— Start of Dataset extract —

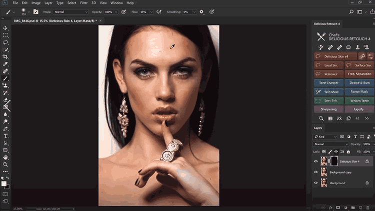This screenshot has width=375, height=211.
Task: Select the Move tool in the toolbar
Action: coord(6,28)
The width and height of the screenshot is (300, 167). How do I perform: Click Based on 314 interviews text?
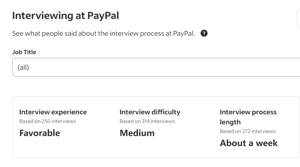click(x=147, y=121)
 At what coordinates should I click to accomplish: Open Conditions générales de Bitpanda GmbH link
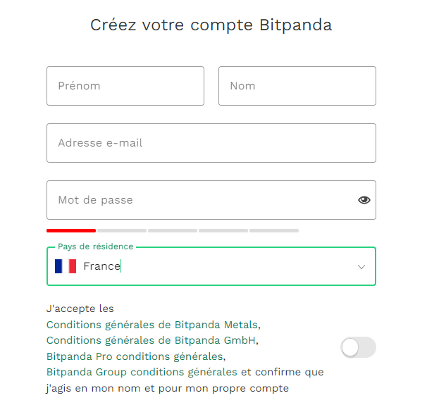click(151, 340)
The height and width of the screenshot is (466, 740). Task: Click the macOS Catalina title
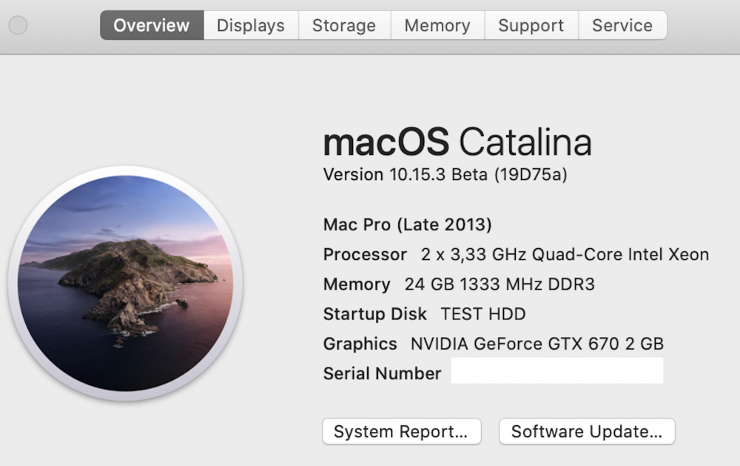click(x=457, y=142)
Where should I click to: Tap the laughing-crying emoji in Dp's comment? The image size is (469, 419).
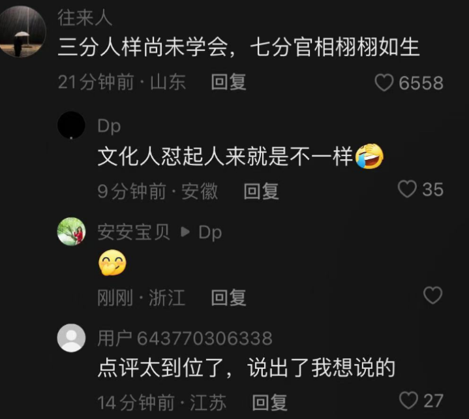(x=369, y=156)
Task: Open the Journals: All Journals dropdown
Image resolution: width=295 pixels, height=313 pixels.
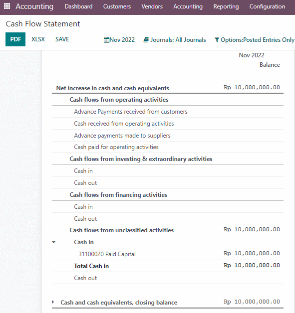Action: [x=175, y=40]
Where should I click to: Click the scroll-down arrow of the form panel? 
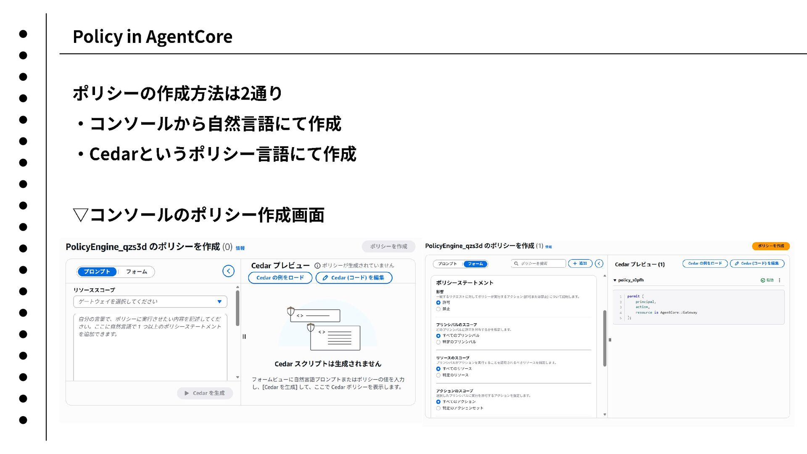point(605,414)
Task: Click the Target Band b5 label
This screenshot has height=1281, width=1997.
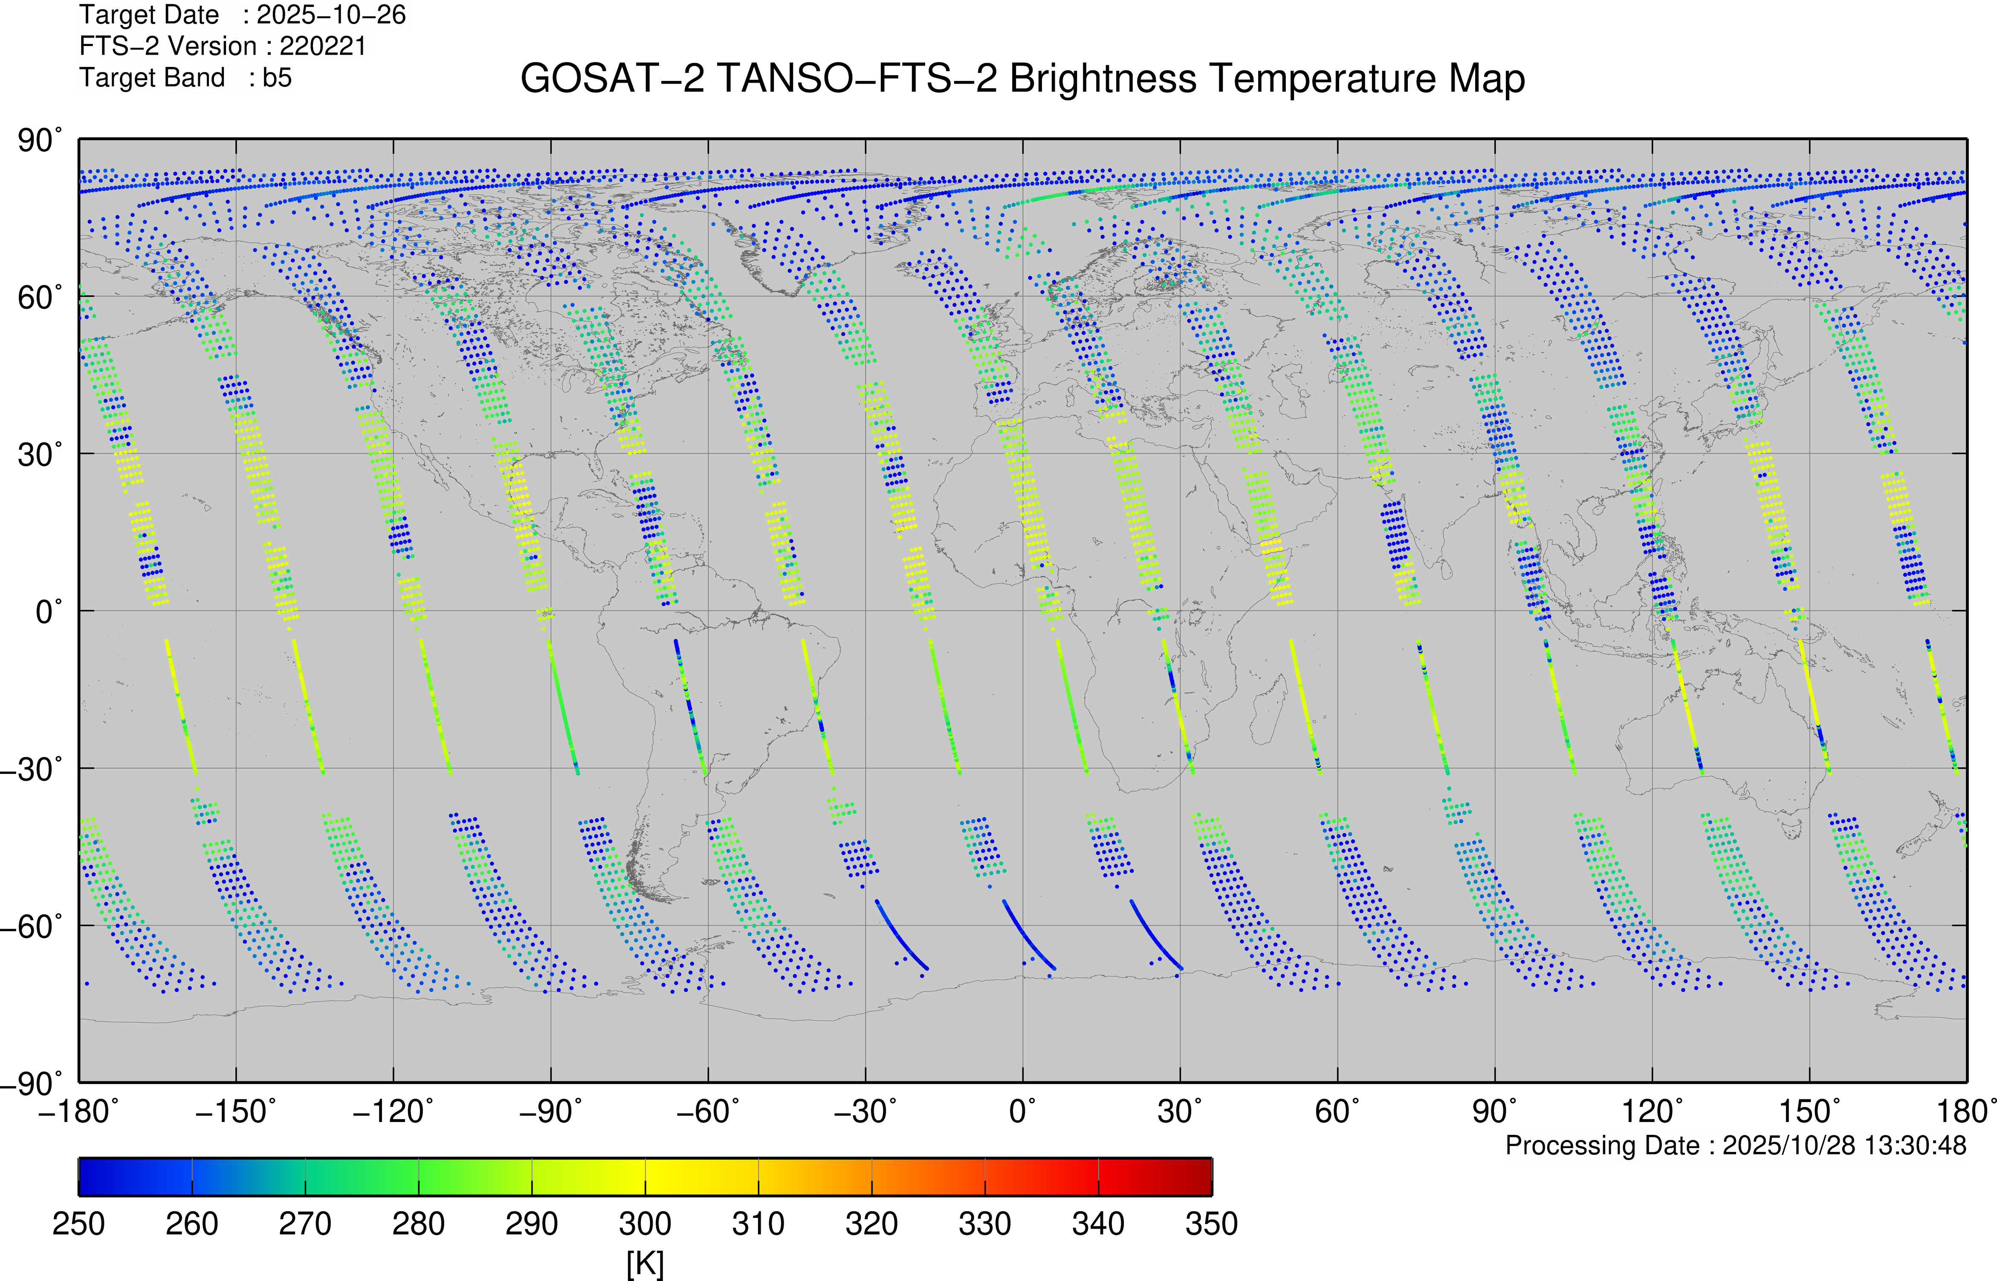Action: pos(185,77)
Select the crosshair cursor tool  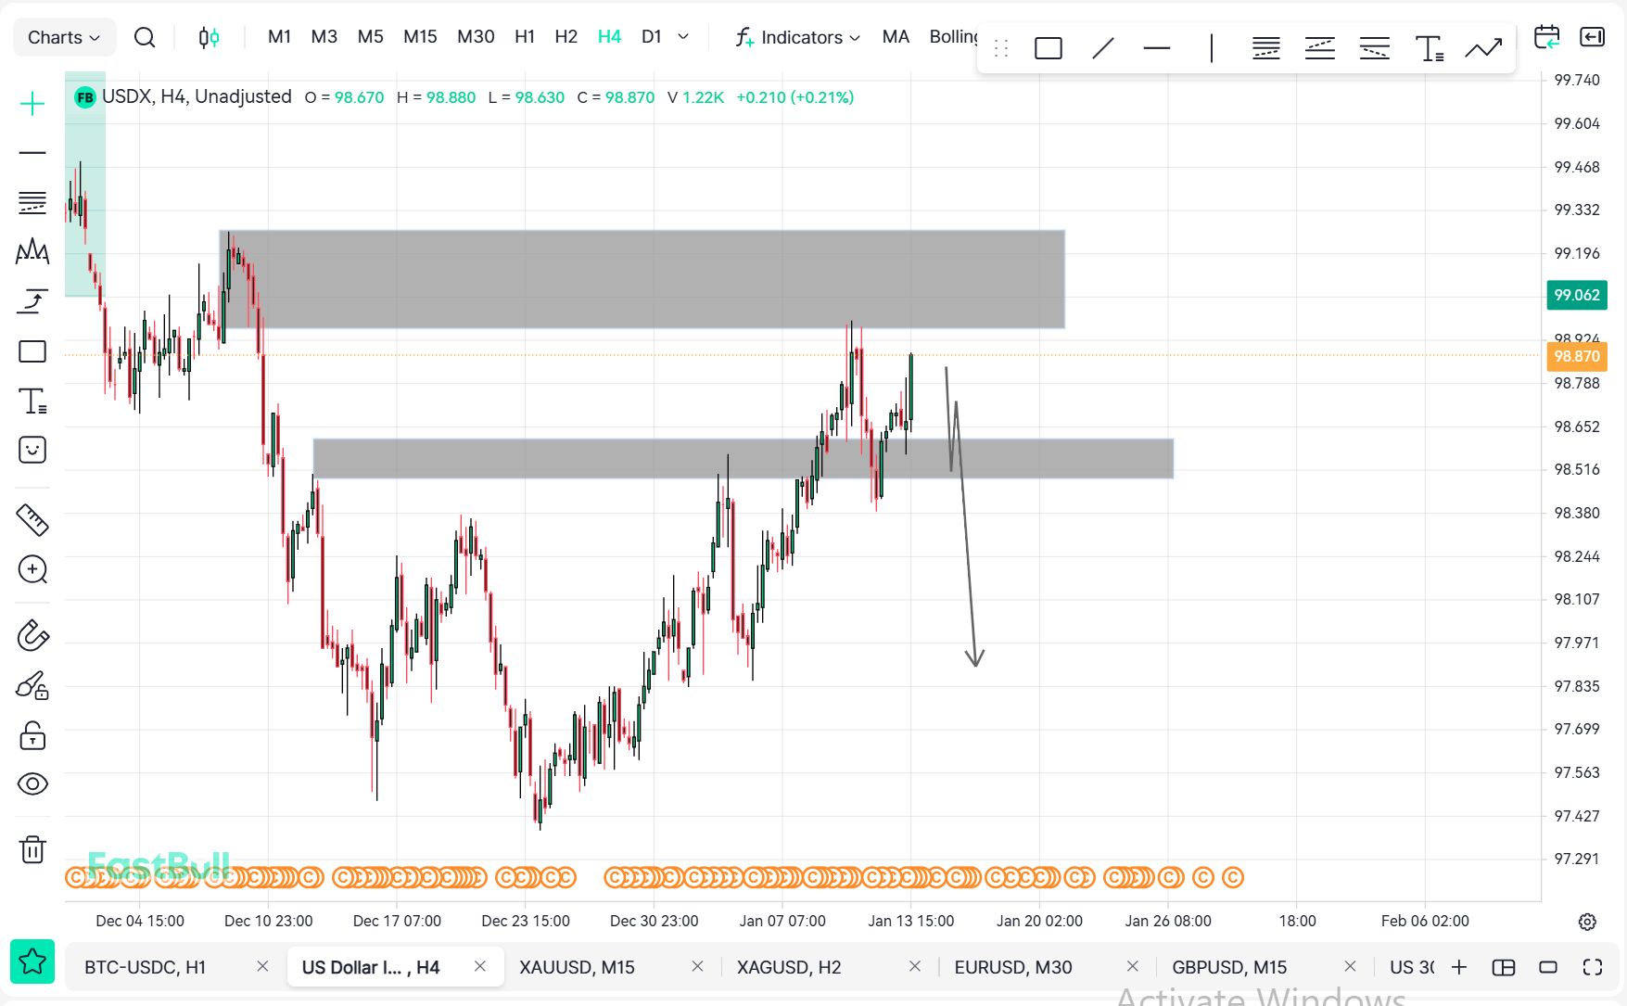pos(32,104)
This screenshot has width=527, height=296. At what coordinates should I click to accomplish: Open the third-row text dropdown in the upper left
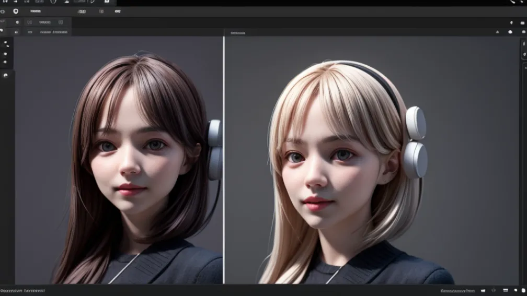tap(44, 22)
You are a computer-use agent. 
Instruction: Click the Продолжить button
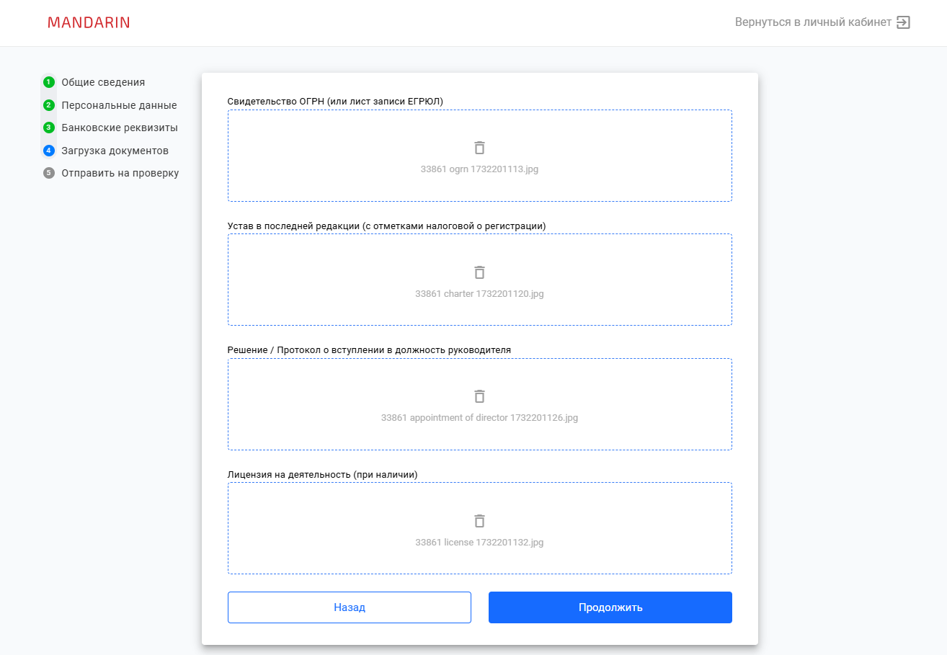pos(610,607)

— End of Dataset extract —

Please pick out each line of the records above that contains the string "text" and copy those lines. Case counts.

**Output of the exercise**
The width and height of the screenshot is (300, 167). How do I perform: Click Based on 314 interviews text?
This screenshot has width=527, height=296. At what coordinates should I click to accomplish: Open the third-row text dropdown in the upper left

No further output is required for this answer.